The Peacemaker
Page 5
‘Yes?’ said Dorothy. For a moment she pretended to understand, until her good sense got the better of her. Then she went on—‘I don’t know what you mean. Don’t forget I never studied physics. Could you say it again differently?’
‘Well, it’s this way. By using quite a simple sort of emitter I can create a curious contra-magnetic effect for some distance.’
‘Oh, a sort of ray?’
Dorothy found that rather thrilling. She had read of death rays in the thrillers she sometimes condescended to read.
‘No, not a ray,’ said Pethwick with asperity. Then he softened. ‘Well, I suppose the lay public would call it a ray. That’s what the newspapers would say. But all I can say is it’s an Effect—the wave hypothesis is in a state of flux just now, you know.’
‘But what is this Effect? What does it do?’
‘Oh, I told you. It’s contra-magnetic—very strongly so indeed.’
‘But—but— I’m sorry to be so ignorant, but what is a contra-magnetic effect, please?’

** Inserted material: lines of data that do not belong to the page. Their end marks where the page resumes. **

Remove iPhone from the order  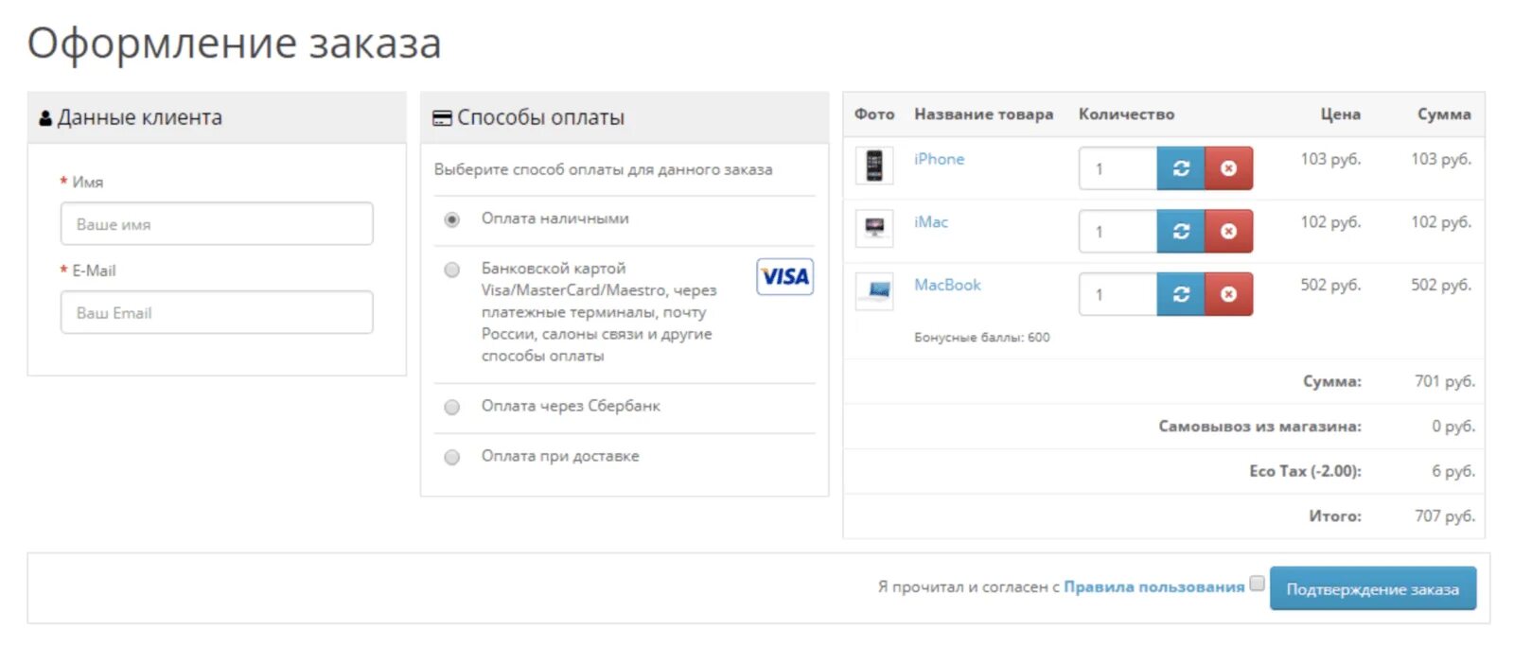pyautogui.click(x=1228, y=168)
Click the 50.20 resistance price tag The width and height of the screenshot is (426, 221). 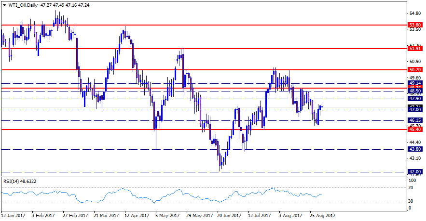tap(415, 70)
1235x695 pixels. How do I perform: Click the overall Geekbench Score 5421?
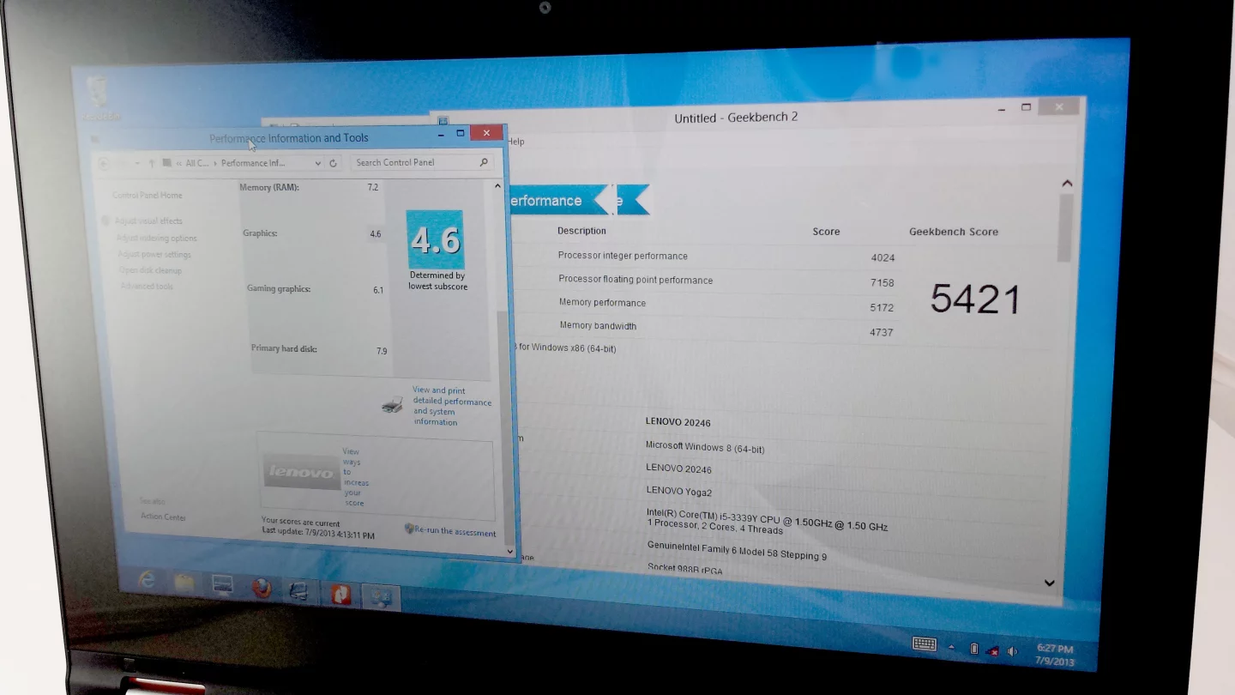(x=975, y=299)
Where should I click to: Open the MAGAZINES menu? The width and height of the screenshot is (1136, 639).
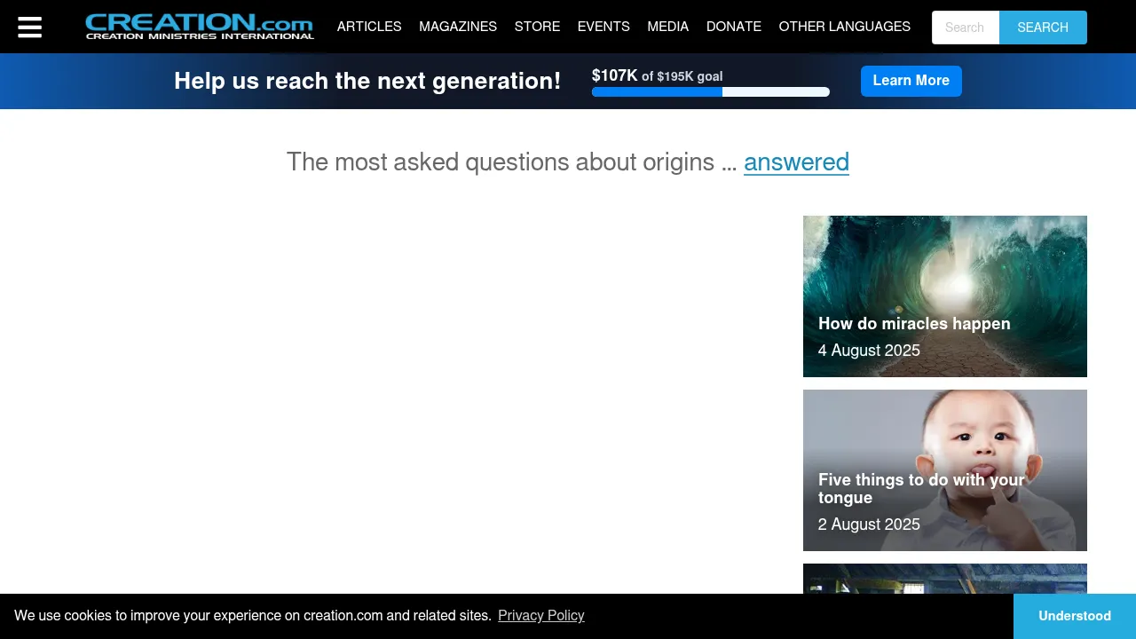(458, 27)
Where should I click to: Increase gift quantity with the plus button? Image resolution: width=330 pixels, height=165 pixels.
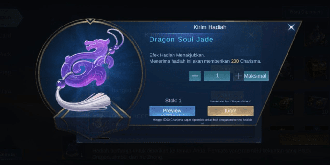[238, 76]
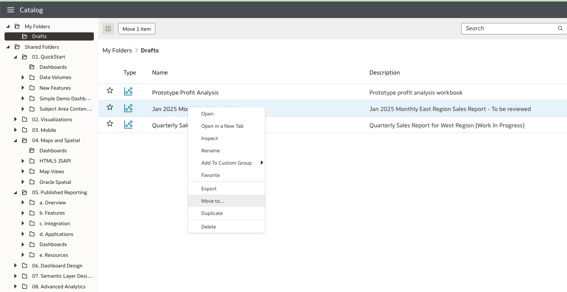567x292 pixels.
Task: Star the Jan 2025 Monthly report
Action: (x=109, y=107)
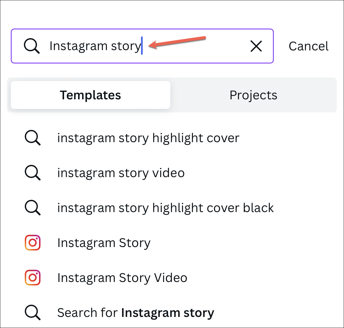Open the Instagram Story Video design type
Screen dimensions: 344x328
pyautogui.click(x=122, y=278)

‘In this case it means that any magnets in that field lose their magnetism. Permanently, in the case of permanent magnets. Magnetism cannot exist in that field. I fancy—’

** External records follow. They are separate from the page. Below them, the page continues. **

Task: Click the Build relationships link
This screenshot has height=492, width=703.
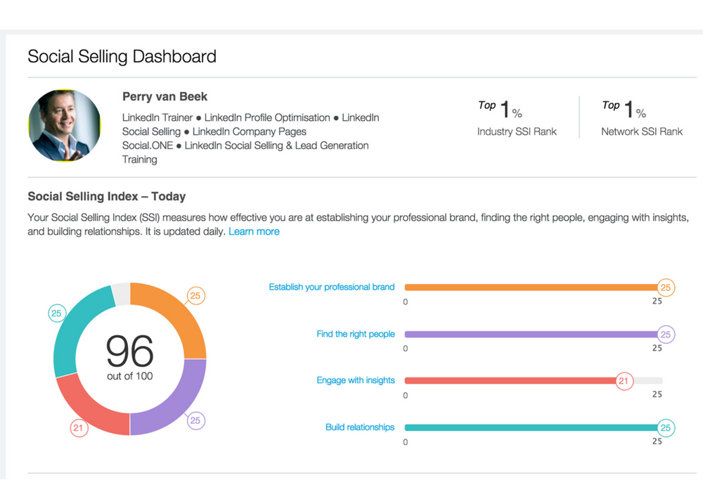Action: point(360,427)
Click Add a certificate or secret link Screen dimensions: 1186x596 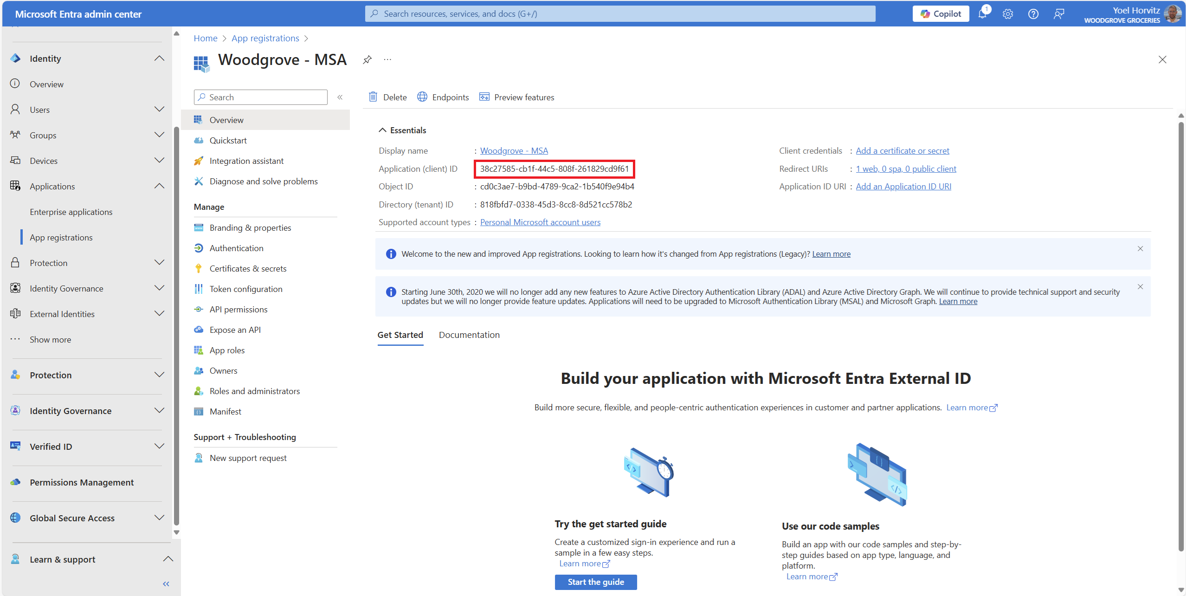[902, 151]
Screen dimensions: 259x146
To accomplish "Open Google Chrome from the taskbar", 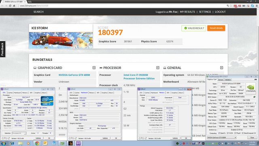I will tap(37, 143).
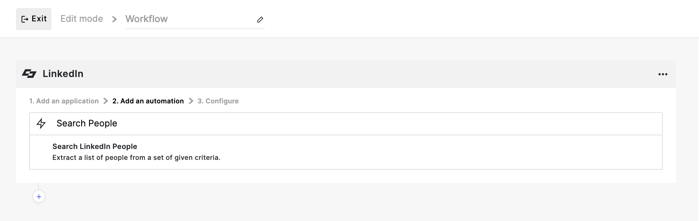Click the LinkedIn block header bar

[x=346, y=74]
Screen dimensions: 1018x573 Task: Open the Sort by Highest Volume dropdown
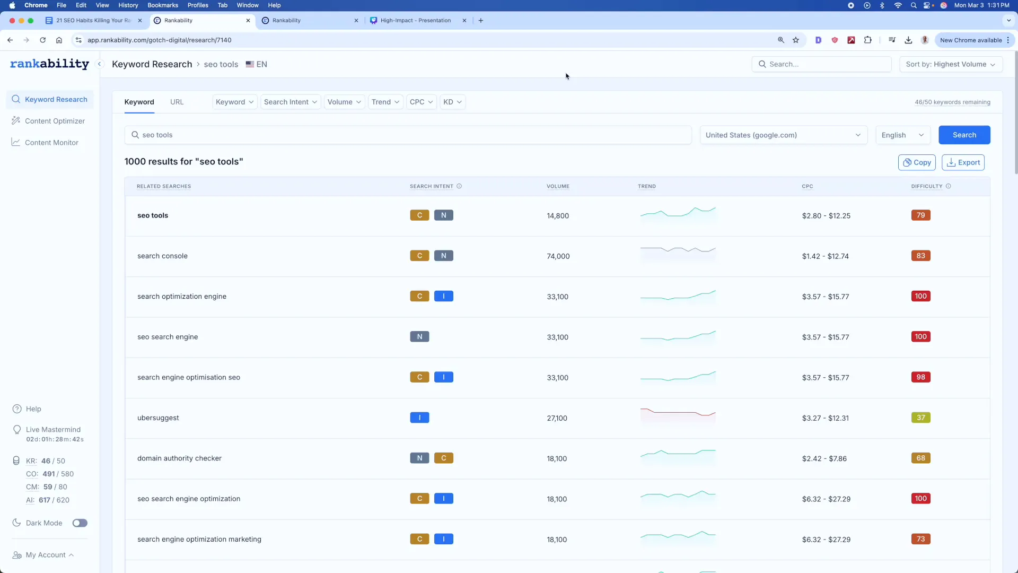(x=950, y=64)
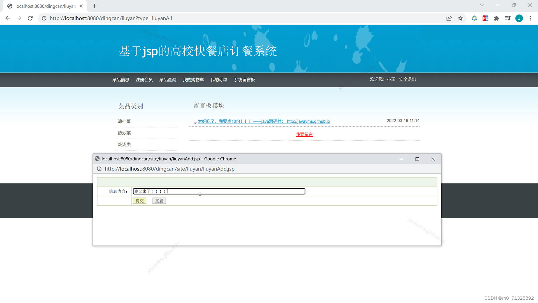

Pethwick had to check himself. It was impossible to go on with the simplest of his hypothetical explanations of the phenomenon to someone ignorant of scientific terminology. And it was obvious that Dorothy had not realised the practical implications of what he had just said. He pulled himself together. He tried to make himself imagine that he was not addressing a Lordly One, but some inky third-form boy.

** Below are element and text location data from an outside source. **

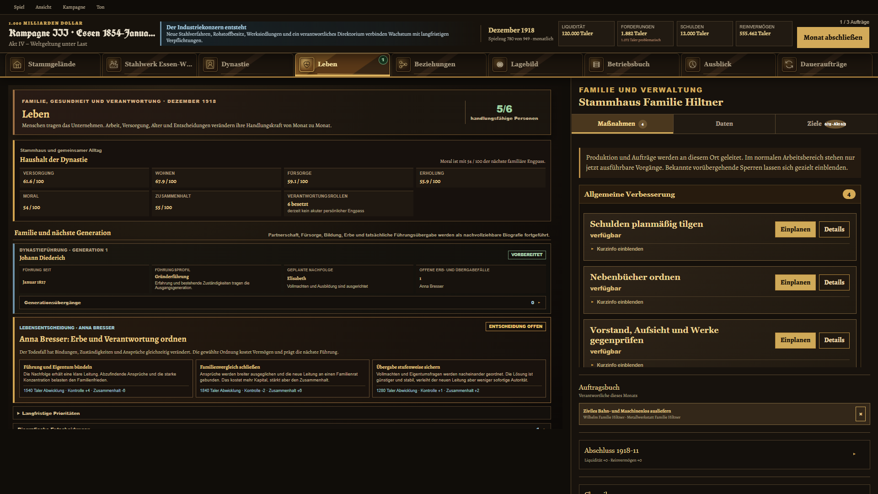Switch to the Daten tab
Viewport: 878px width, 494px height.
724,124
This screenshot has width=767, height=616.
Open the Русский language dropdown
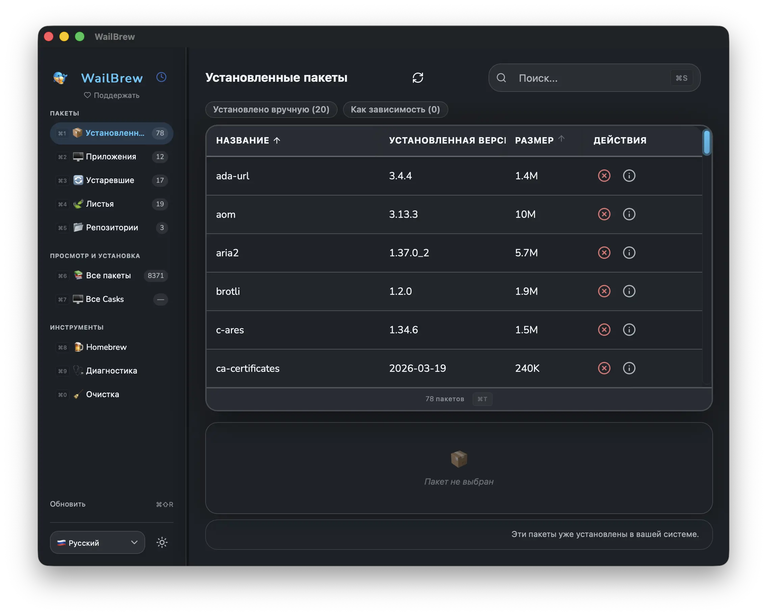click(97, 542)
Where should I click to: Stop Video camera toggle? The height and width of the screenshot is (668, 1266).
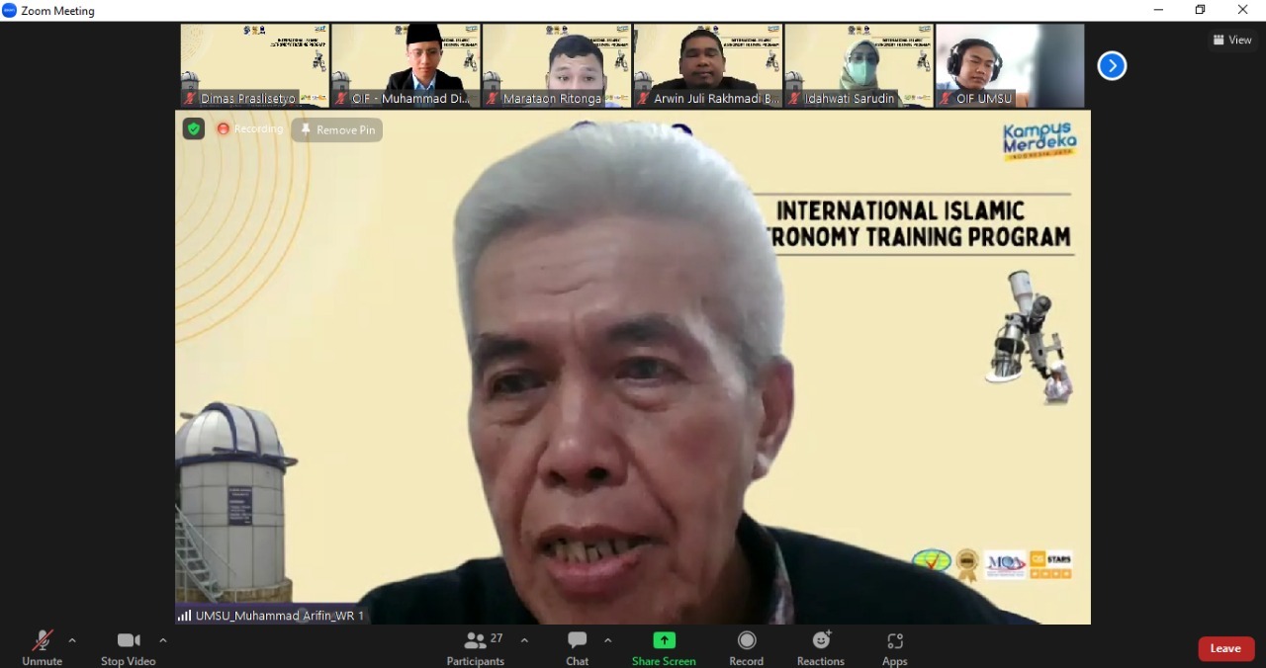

‘There might be some important consequences, you know,’ he said. ‘For instance— You drive a motor-car, don’t you? In that motor-car is a magnet.’
‘Is there?’
Dorothy was one of those people who drive brilliantly and can execute all running repairs and still not realise that a motor-car is driven by the repeated explosion of mixtures of combustible gas and air ignited by an electric spark.
‘Oh, of course there is. The dynamo—the magneto, in other words—is just a permanent magnet with a coil of wire rotating in its field. The self-starter is a coil of wire and an electromagnet. Well, if while you are driving your car you came into this contra-magnetic effect—’
‘The magnet would go on strike and I should stop.’
‘Quite. And you wouldn’t be able to go on again until you had bought yourself a new magneto and put it in in place of the old one.’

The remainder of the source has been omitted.